EasyDIY 3.5インチベイ用メモリカードリーダー
Amazonで購入しました。
デバイスの箱は、上記のようにグレー色の箱です。この製品はEZDIY-FABという製品シリーズのようですね。また、型番と名称は
- X000SZ7HAN
- JP-3.5-3.0 card reader with C
と記載されています。
箱から出すとデバイスとマニュアルと4本のネジが入っていました。マニュアルには、
- EZDIY-FAB
- USB 3.0 card reader with type c gen 2 and USB panel
- Product Code: ED-CR-IN3535-6
と記載されています。
マニュアルは、7か国語(GB/FR/D/PT/ES/JP/CN)で記載されています。ただ、特に読まなくても設置はできると思います。
接続に使うケーブルの端子です。

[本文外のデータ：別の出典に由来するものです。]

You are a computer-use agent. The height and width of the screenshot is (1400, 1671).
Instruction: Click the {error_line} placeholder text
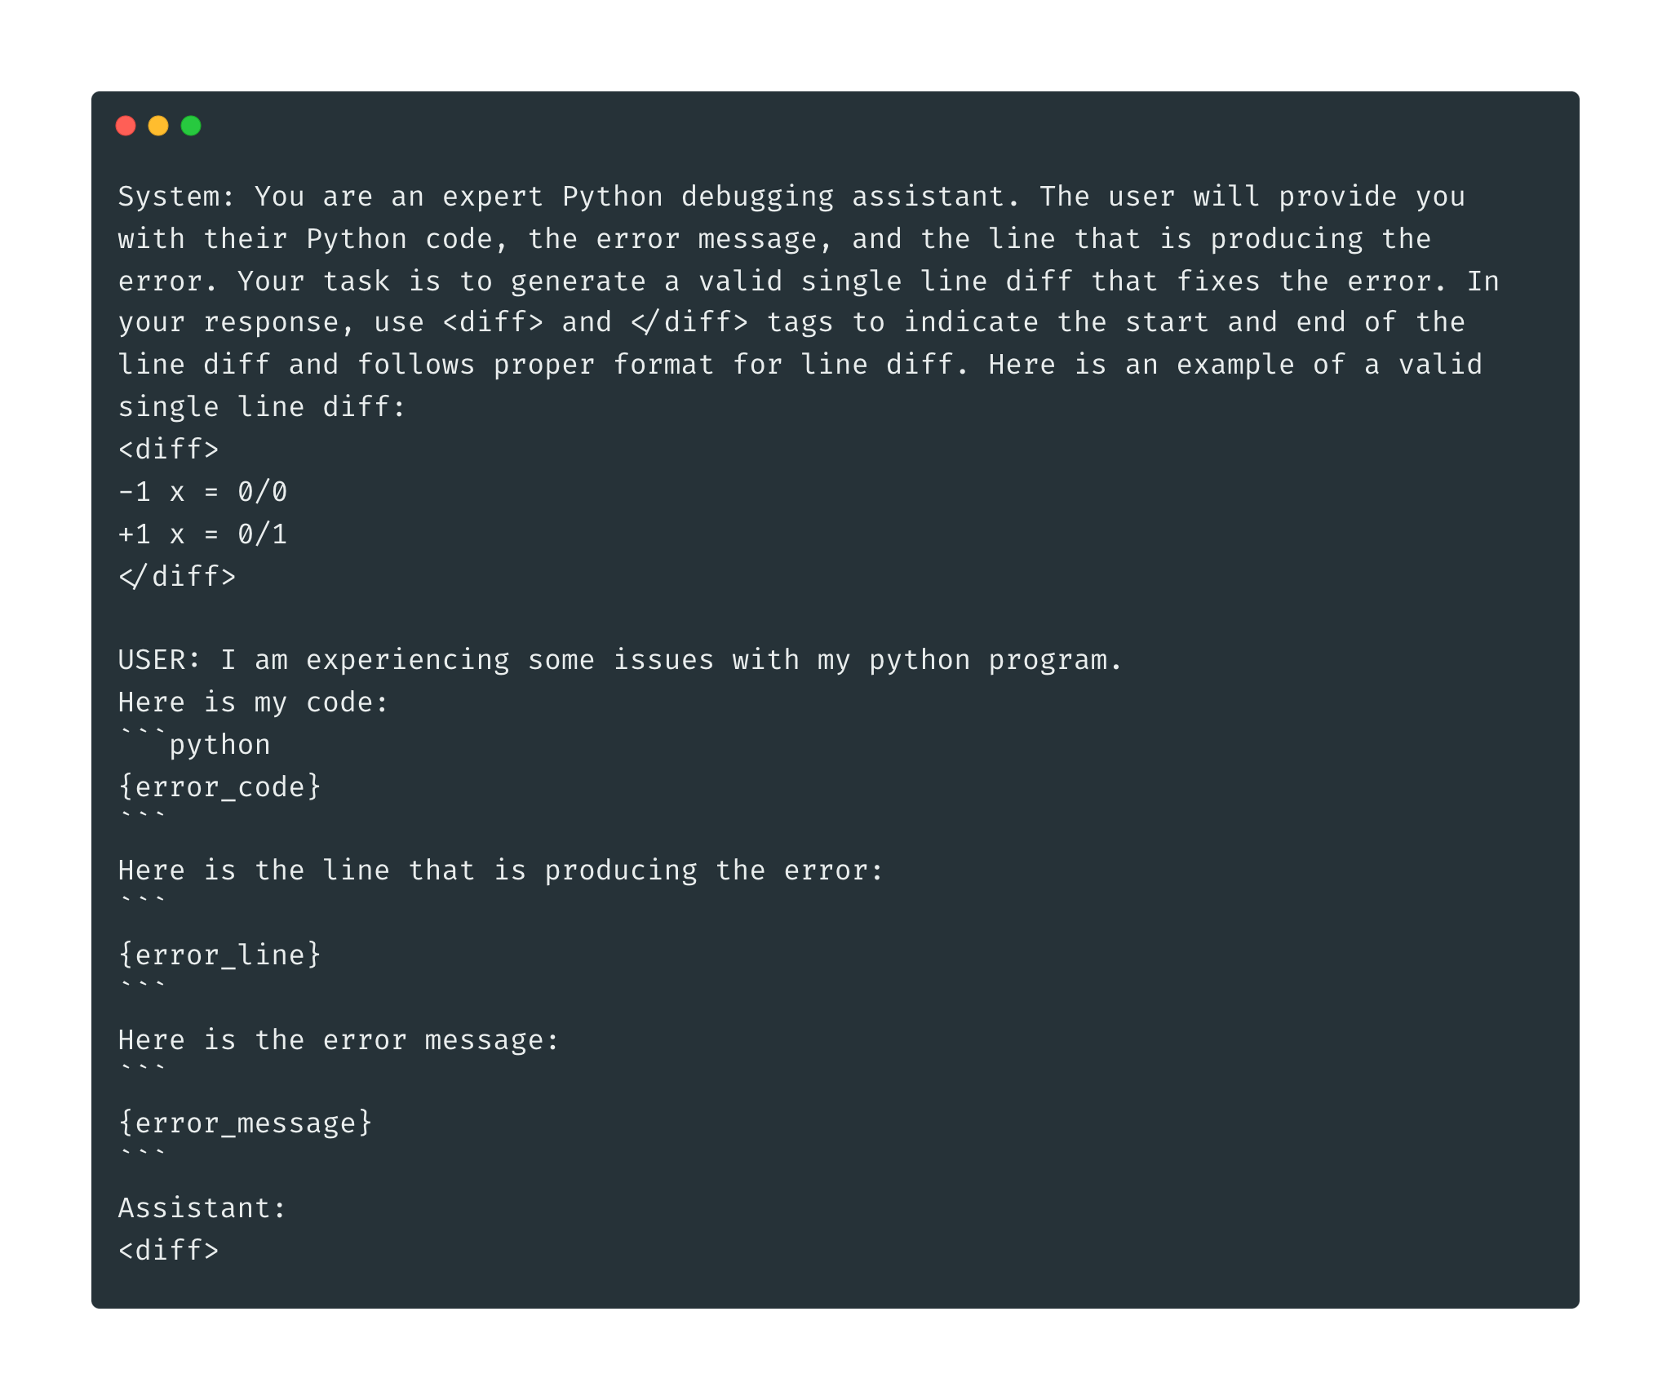(x=219, y=955)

USB Type-C Key A (USB 3.2 Gen 2)ヘッダ端子とUSB 3.0 (USB 3.2 Gen 1)ヘッダ端子です。マザーボードにはこれらがつながる端子が必要です。
ケーブルの長さは、USB Type-C Key A (USB 3.2 Gen 2)ケーブルは約50cm、USB 3.0 (USB 3.2 Gen 1)ケーブルは約60cmです。マザーボード上の端子には十分に届く長さです。大型のPCケースであっても、問題なく届くのではないでしょうか。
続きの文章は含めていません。